The Rwanda Utilities Regulatory Authority (RURA) switched off over 51,000 analogue TV sets on 31 July 2014, as it concluded the migration process from analogue TV transmission to digital broadcasting, AllAfrica reports. Patrick Nyirishema, director of RURA, revealed that the last phase of the migration process involved households in the west and south-west regions of the country; the four-phase analogue switch-off started in January 2014 in Kigali, with the north-west and east regions migrating to digital broadcasting on 31 March and 31 May, respectively. According to Nyirishema, before the digital migration exercise started, 50% of TV sets in Rwanda relied on analogue transmission, while digital coverage is currently at around 95%.
As previously reported by TeleGeography’s CommsUpdate, in November 2013 Jean Baptise Mutabazi, head of communication and media regulation at RURA, revealed that the migration to digital broadcasting in the country, initially set for end-2013, would be delayed following slow take-up of set-top boxes (STBs). The executive stated that the previous deadline for the analogue switch-off ‘may now be unrealistic’, adding that the agency would only monitor the implementation process and leave the importation and distribution of the digital image converters to the private sector and Rwanda Broadcasting Agency (RBA). Cedric Pierre-Louis, the managing director of Rwanda’s Tele10 TV, said at the time: ‘The problem is that people are not aware of the migration process and are reluctant to purchase STBs.’

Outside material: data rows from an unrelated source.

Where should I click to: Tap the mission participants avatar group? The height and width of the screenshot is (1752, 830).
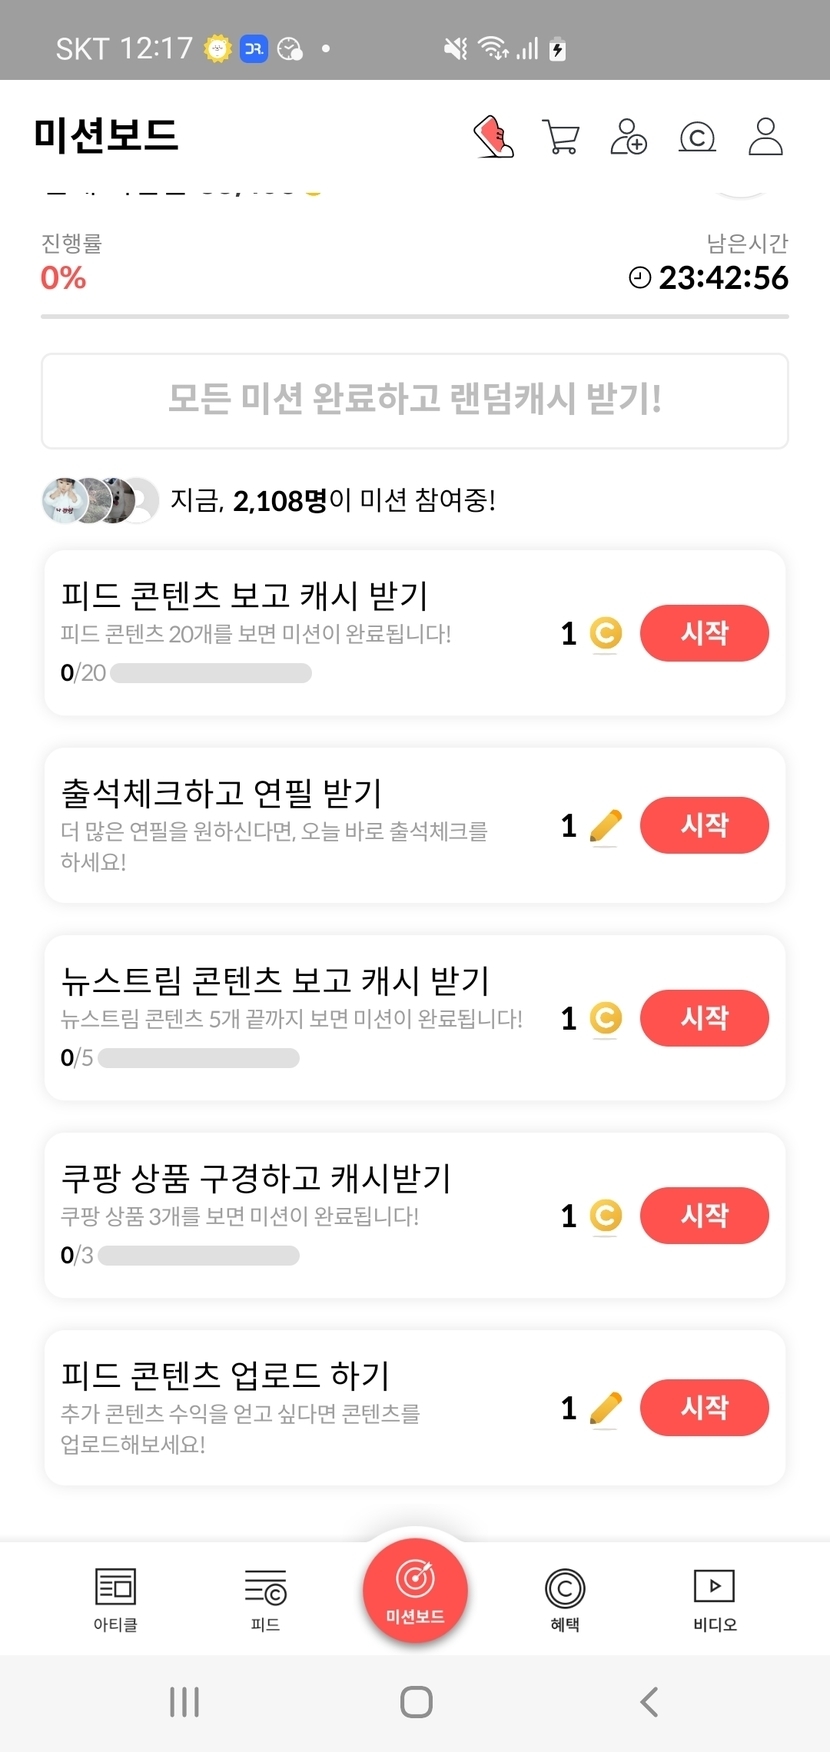tap(100, 500)
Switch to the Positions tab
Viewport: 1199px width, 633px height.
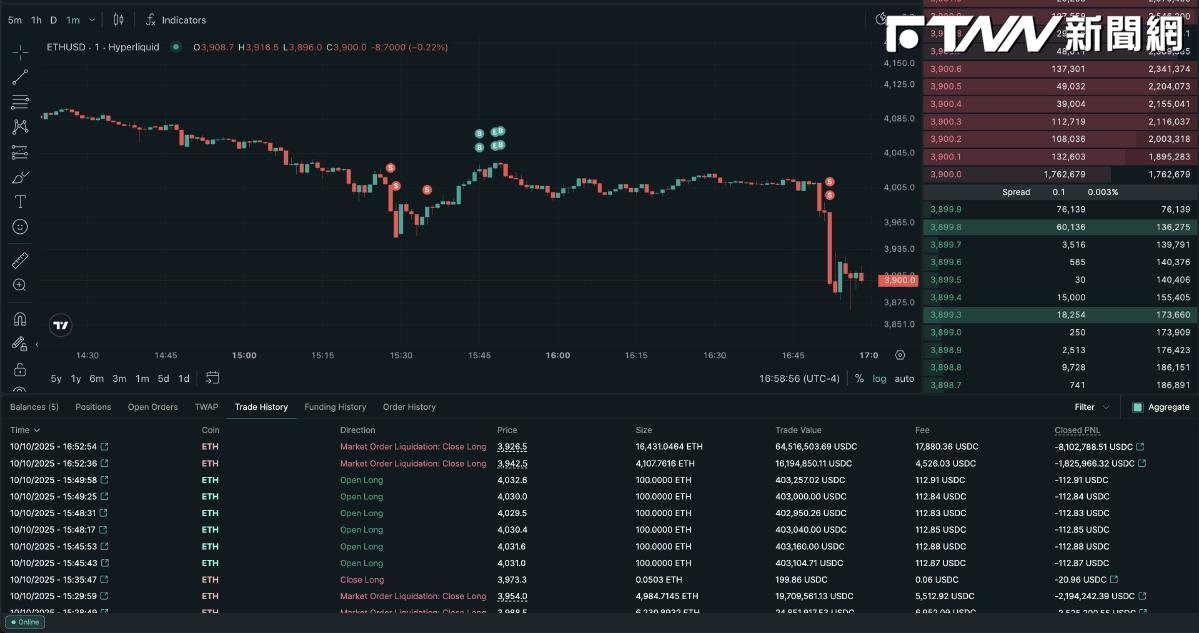pos(93,407)
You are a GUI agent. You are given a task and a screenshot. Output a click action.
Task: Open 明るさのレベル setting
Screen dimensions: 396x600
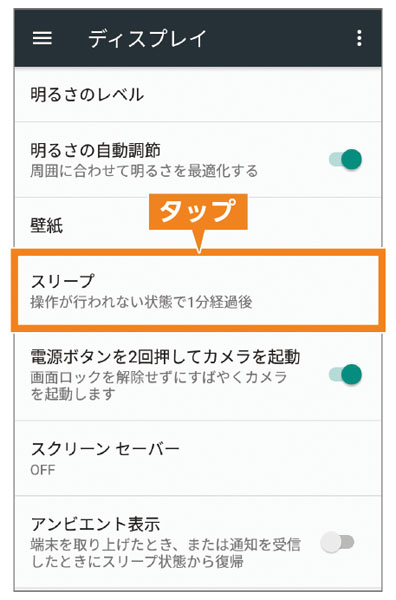(x=198, y=95)
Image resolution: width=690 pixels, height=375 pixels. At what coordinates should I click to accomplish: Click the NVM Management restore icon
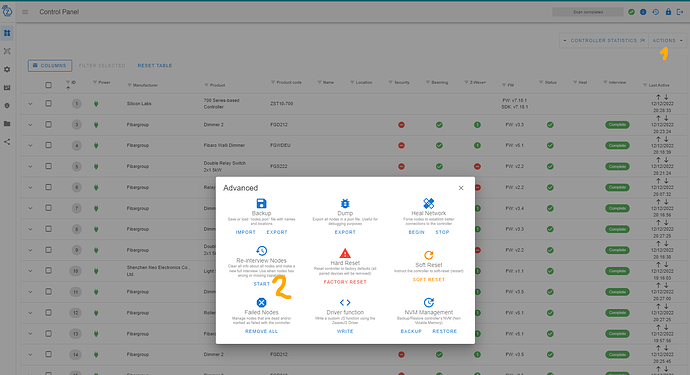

Previously, the International Telecommunication Union (ITU) set 2015 as the global deadline for switching from analogue to digital broadcasting, but Rwanda is only the second sub-Saharan African country, after Tanzania, to complete the switchover to date. In countries around the world the switchover has freed up frequencies (known as the ‘digital dividend’) for 4G mobile broadband usage.